Let us never forget Corporal Jamie Murphy


----------



## Slim (28 Jan 2004)

End ex...Roger out.


----------



## Danny (28 Jan 2004)

May he rest in peace.


----------



## Yeoman (28 Jan 2004)

have a good one


----------



## leopard11 (28 Jan 2004)

http://3rcrparacoy.homestead.com/AFGHANfallen.html 
~Lest We Forget~


----------



## Bulvyn (29 Jan 2004)

May you never be forgotten. Rest in Peace.


----------



## Tpr.Orange (29 Jan 2004)

RIP


----------



## Benoit (31 Jan 2004)

He died with pride, He died serving his country, He died making this world a better place. He will not be forgotten


----------



## patrick666 (31 Jan 2004)

rip cpl. murphy -- may angels lead you in. 

here‘s to the recovery of the 3 injured soldiers.

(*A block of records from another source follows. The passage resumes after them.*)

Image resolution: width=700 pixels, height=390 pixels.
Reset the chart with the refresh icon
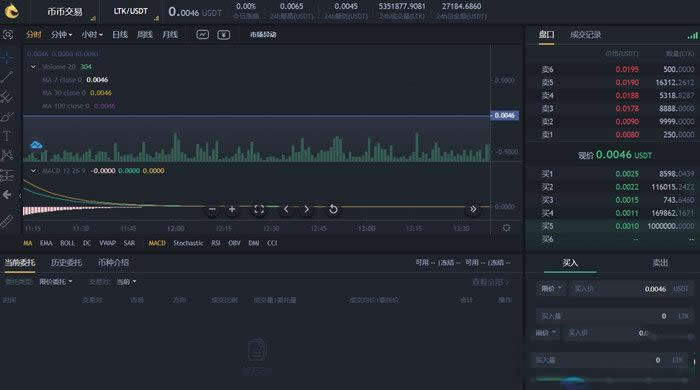pos(333,209)
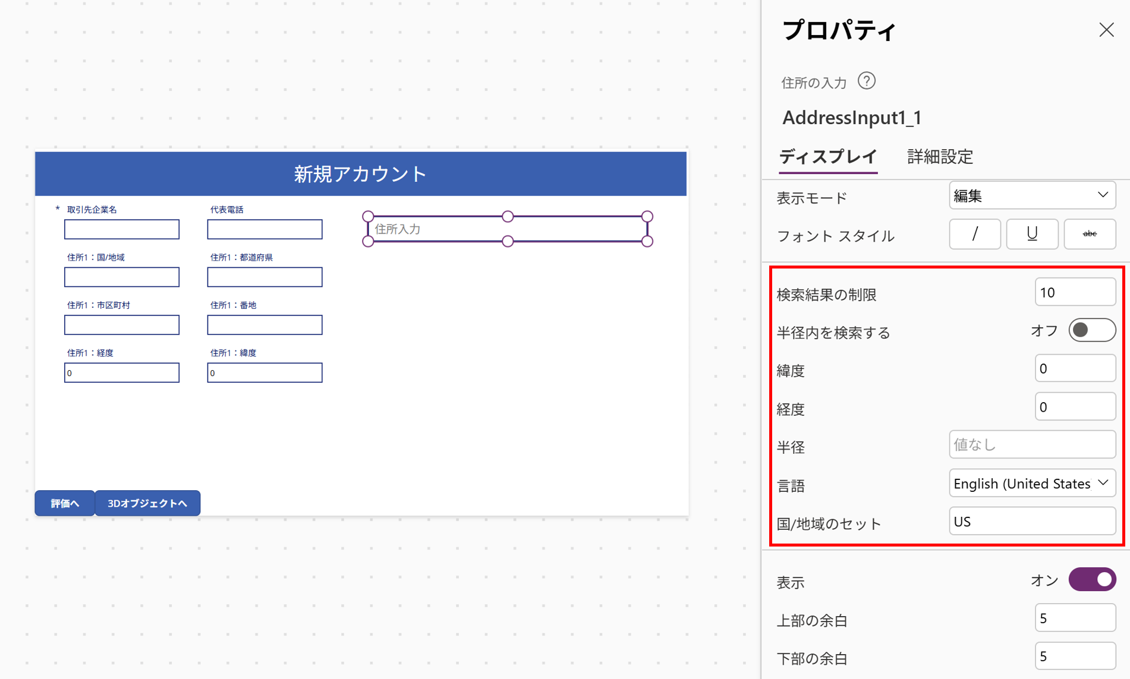Click the help icon beside 住所の入力
This screenshot has width=1130, height=679.
(x=867, y=81)
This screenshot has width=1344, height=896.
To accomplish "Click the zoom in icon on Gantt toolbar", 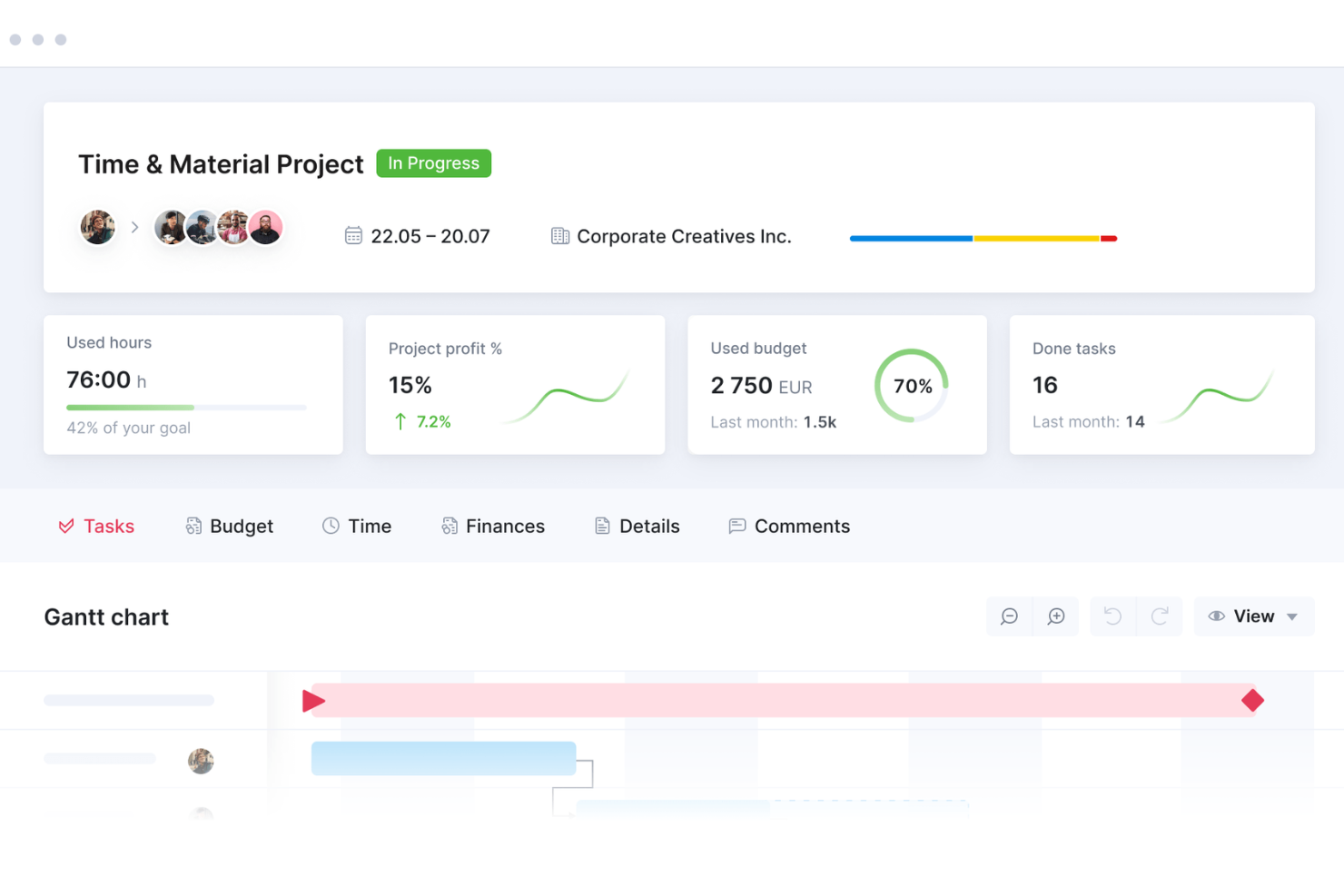I will click(1055, 616).
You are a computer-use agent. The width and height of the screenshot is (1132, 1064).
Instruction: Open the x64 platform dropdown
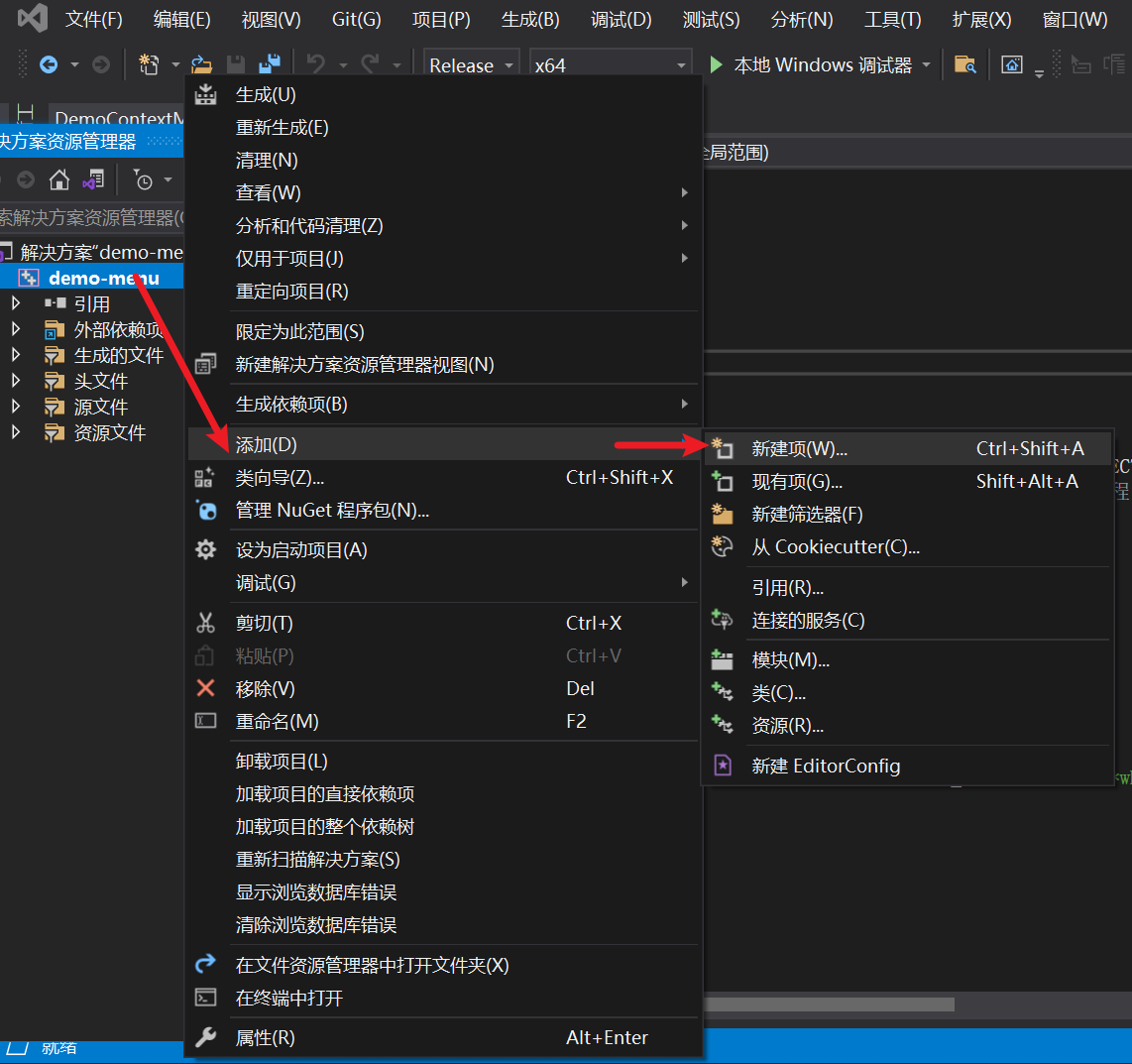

it makes me really proud to be canadian when i see this. the fact that we don‘t let even 1 death go unnoticed and the proper respects are given by everyone from federal government to average joe. 

strong, proud.


----------



## pte anthony (31 Jan 2004)

I am sad to say I never knew the great man. But I will never forget his name and his sacrifice. My heart goes out to his family and friends.

REST IN PEACE CPL. JAMIE MURPHY MAY GOD SMILE ON YOU AS HE OPENS THE GATE.


----------



## portcullisguy (1 Feb 2004)

I hope I am able to put in half the spirit and dedication, and help half as many people in my life as Cpl Murphy did in his.

Dileas.


----------



## rcrman (6 Feb 2004)

Knew Cpl. Murphy in  1st BN. You will not be forgotten buddy. I will always remember the party‘s in the Shacks and the good times had by all when you were in a room. Good to have served with you in Kosovo. 

Pro Patria.


----------



## KeV (6 Feb 2004)

Rest in peace and may your family and fellow Canadians never forget you.


----------



## CF_MacAulay (12 Feb 2004)

I dont really know what to say, but may he rest in peace...but this is why we do what we do...its the reason all of us are interested in the military..is to stop this from happening to innocent people...im sure Cpl.Murphy knew that...just as every soldier knows that...but may all our well wishes go out to Cpl. Murphys family..


----------



## fleeingjam (22 Feb 2004)

May he never be forgotten, and to those other 3 guys and all the force in afghanistan just hold on...
Too bad these forums dont allow music
"Last Post" would have been playing.


----------



## armyguy916 (7 Jun 2004)

My you rest in peace.  You helped make a difference to the world today.
Spem Reduxit (Hope Restored)


----------